I think both camps can be made reasonably happy fairly easily.
While I love good, old-fashioned D&D traditions, I come down ever-so-slightly on the side of preferring historical armors.
I propose the following changes to the fluff of the present armor table:
Armor: Price: AC:
Boiled/Studded Leather 10sp 11+Dex
Brigandine 500sp 12+Dex
Mithril Mailshirt 5,000sp 13+Dex
Mailshirt 25sp 13+Dex(max 2)
Breastplate 500sp 14+Dex(max 2)
Dragonscale 5,000sp 15+Dex(max 2)
Ringmail 30sp 14
(chain)Mail 75sp 16
Splint/Banded/Scale 500sp 17
Plate 5,000sp 18
None of the mechanics are changed. However, I got rid of that displacer beast hide silliness, and brought back a couple of armor types that are both historical and have a history with older editions of the game: the brigandine, (non-mithril) mailshirt, and the breastplate. Roll studded leather into "regular" (boiled) leather armour (hey, they're both techniques that supposedly augment the protective qualities of leather, right?), and--in a nod to 4th edition--combine scale with splint/banded (both of which I interpret as referring to different types of 14th century-style Wisby coats of plates).

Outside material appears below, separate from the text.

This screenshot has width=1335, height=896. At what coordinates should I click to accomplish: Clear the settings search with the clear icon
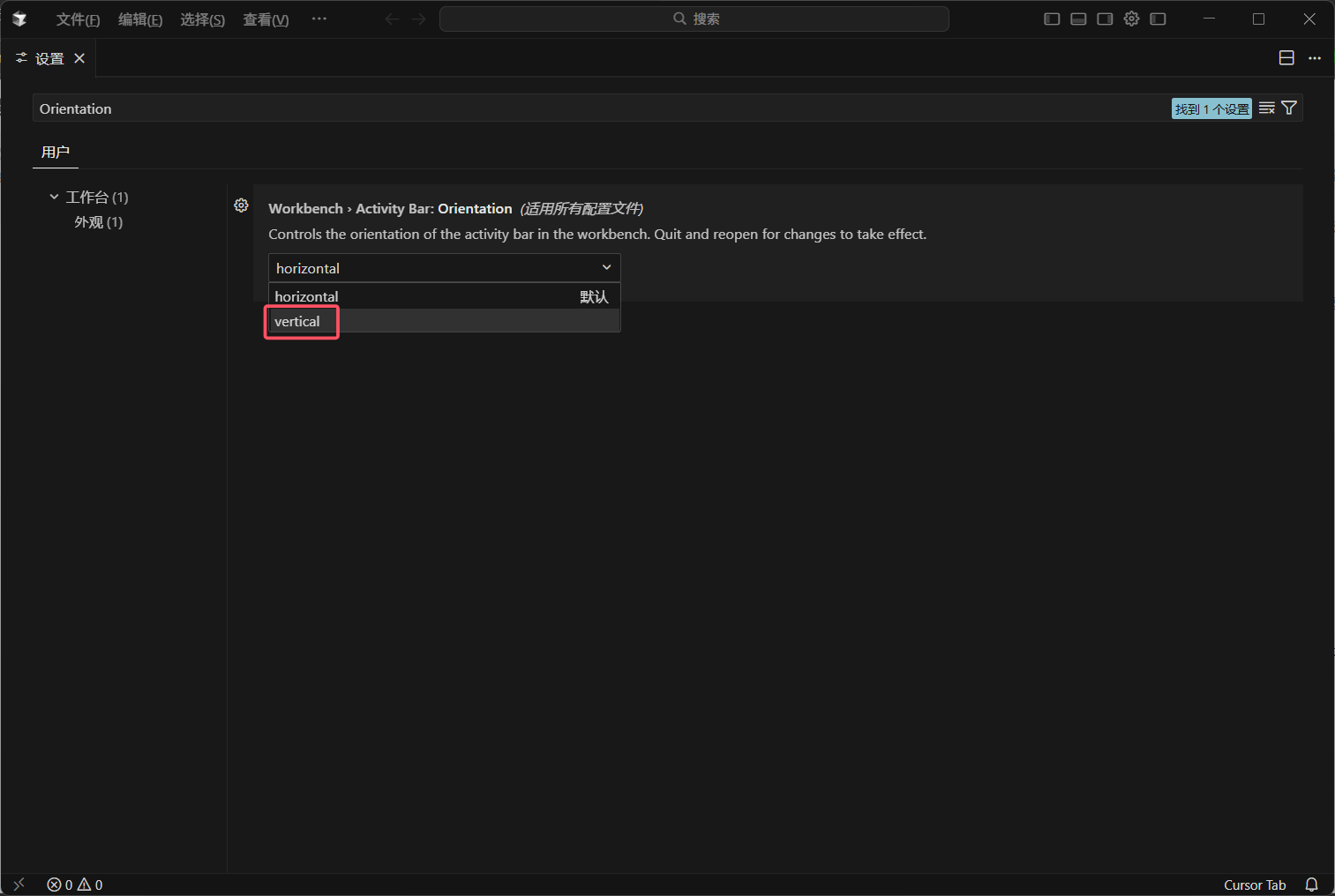pos(1266,108)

As for the pricing, I can accept that the construction of a brigandine is a sufficiently intricate operation to warrant a pricetag in line with some heavy armor types without resorting to explaining the high price with magic or rarity, as was the case with displacer beast hide.
The heavy scale armor, I imagine as a long coat of fairly large scales worn with a helmet. The brigandine I envision as one of those later 16th century styles, with hundreds of tiny plates and rivets, perhaps with a fancy velvet cover and gilt rivet-heads to help justify that price. The mailshirt needs no explanation, but I think it can be safely included in medium armor while its rich mithril cousin can be counted as light. The breastplate can be pictured either as classical "spartan" hoplite armour or as pop-culture "conquistador" style armor; in either case, it's a cuirass (and maybe a skirt), a helmet, and greaves, which image is a staple of fantasy fiction.
I confess that I have no explanation for why (chain)mail, whose construction is also fairly intricate, should be so cheap in this iteration of the D&D universe--maybe wire-drawing technology somehow evolved in advance of sheet-metal manufacturing techniques.
Anyway, I'd rather see an armor selection like the above instead of what was released. Yeah, I know that renaming items just amounts to a flavor change, but it would be nice to see an official sanction of this.